We meet leading artist Ilana Savdie from her studio in New York to explore the making of her major new solo exhibition at Whitney Museum!
Ilana Savdie explores themes of performance, transgression, identity and power in her vibrant, large-scale paintings. Assembling fragments into finely detailed, fluid compositions, her canvases pulsate with flamboyant colour, conjoining, merging and blending their forms in an aesthetics of riotous excess. At their core, Savdie’s paintings aim to dismantle ideas of binary or fixed identity, and to embrace the notion of performance as a transformative tool.
Drawing on a range of subjects and environments for her source material, Savdie explores variable textures and forms of mark making across each expansive canvas. Combining areas of stained and blurred colour with passages of thick visible brushwork or smooth, hard-edged marks, she employs acrylic, oil and beeswax into paintings characterised by their dreamlike illusion yet grounded to the physical body.
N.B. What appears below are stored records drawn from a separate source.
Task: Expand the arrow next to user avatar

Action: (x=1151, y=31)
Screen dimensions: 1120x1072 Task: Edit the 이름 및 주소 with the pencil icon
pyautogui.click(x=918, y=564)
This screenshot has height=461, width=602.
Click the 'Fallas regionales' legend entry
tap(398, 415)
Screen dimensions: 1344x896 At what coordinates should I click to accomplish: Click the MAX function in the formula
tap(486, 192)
Now living and working in New York, Savdie was raised in Barranquilla, Colombia and draws extensively on the city’s tradition of Carnaval in her work. A week-long display of transgressive abundance, Savdie sees the queer potential in the Carnavalesque idea that figures and characters are mutable, with the potential to change at any moment. Connecting this to wider constructs of social and sexual identity, specifically Colombian figures such as the ‘Marimonda’ (a monkey/elephant hybrid with a phallic looking mask), assert an element of the transgressive, exemplifying the disruptive, socially-penetrating mockery at the heart of Carnaval display. ‘I loved the concept of this exaggeration of the body as a form of mockery and mockery as a form of protest’, Savdie has stated.
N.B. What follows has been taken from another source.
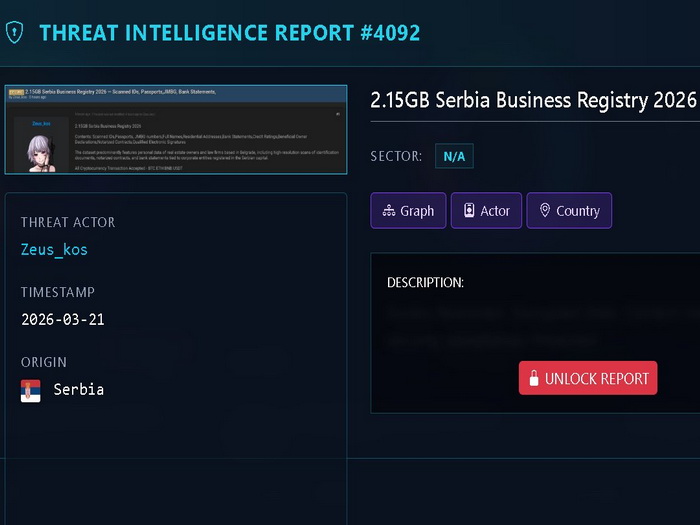Click the Graph network icon
This screenshot has height=525, width=700.
pos(389,211)
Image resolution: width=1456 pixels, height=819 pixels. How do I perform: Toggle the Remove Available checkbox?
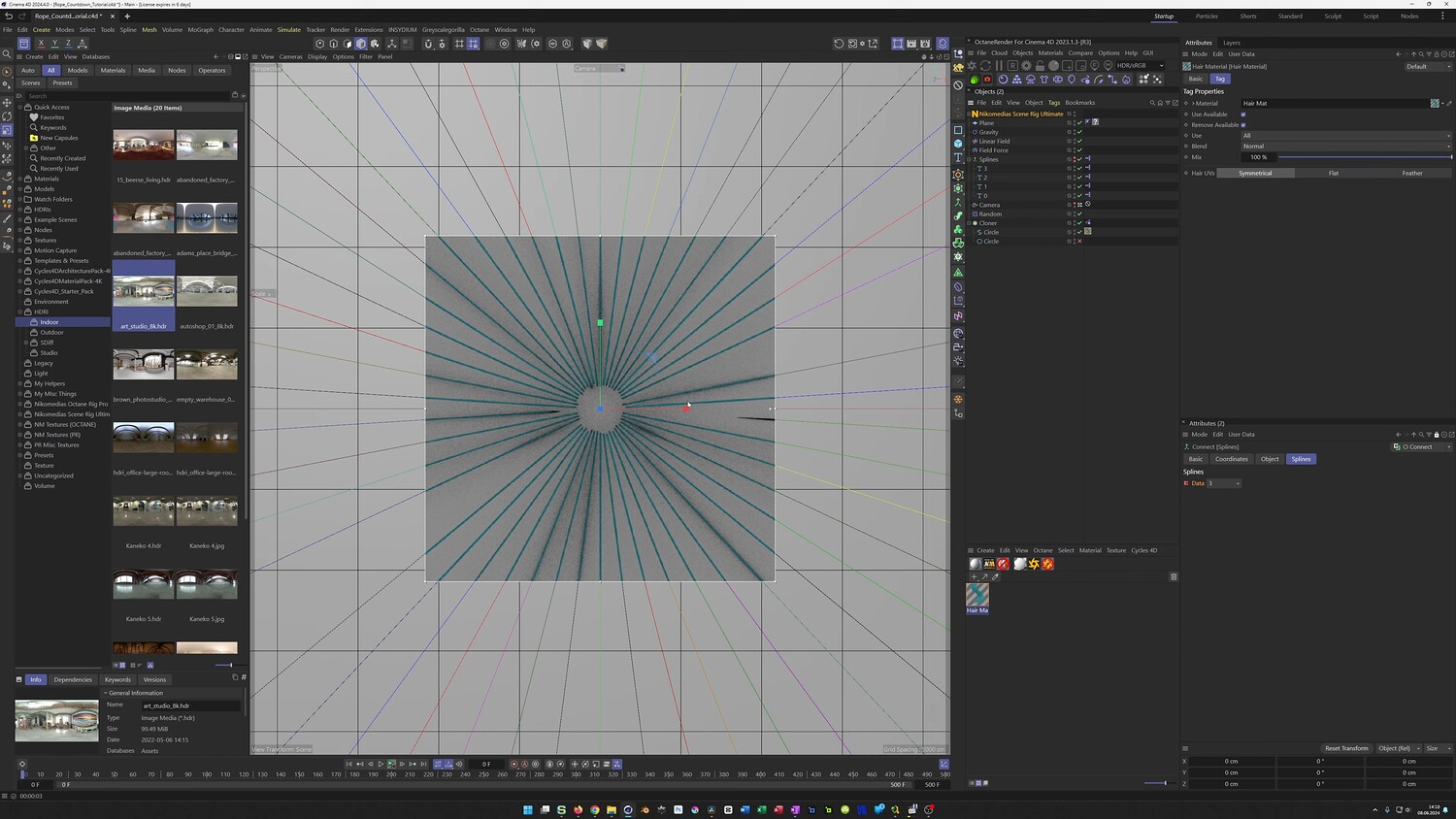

The influence of Carnaval extends to the artist’s use of colour, which is instinctual and often saturated in hue, a saccharine palette of pinks, purples, yellows and greens: ‘There’s just something about the excess of colour that feels like seductive subversion,’ Savdie has said. While this colourful exuberance points to a tactical subversion, it also makes reference to established visual tropes: to the representation of sexuality in culture and the bright colours associated with ‘queer space’.
Recalling the colourful abstract works of Helen Frankenthaler or the extenuated figuration of Francis Bacon, Savdie equally draws on the drama of Baroque painting and, more recently, on film. Her work is particularly attuned to the melodrama of horror and science fiction as an entry point into the aesthetics of excess. Using elements and figures that seem violent and other-worldly, pulling from the aesthetics and behaviours of the parasite, she blends the darkly comic nature of caricature with the euphoric and the grotesque.
Ilana Savdie (b. 1986, raised in Barranquilla, Colombia) lives and works in Brooklyn, New York. In 2008 she received her BFA from the Rhode Island School of Design, Providence, USA, and in 2018 she received her MFA from Yale University, New Haven, USA.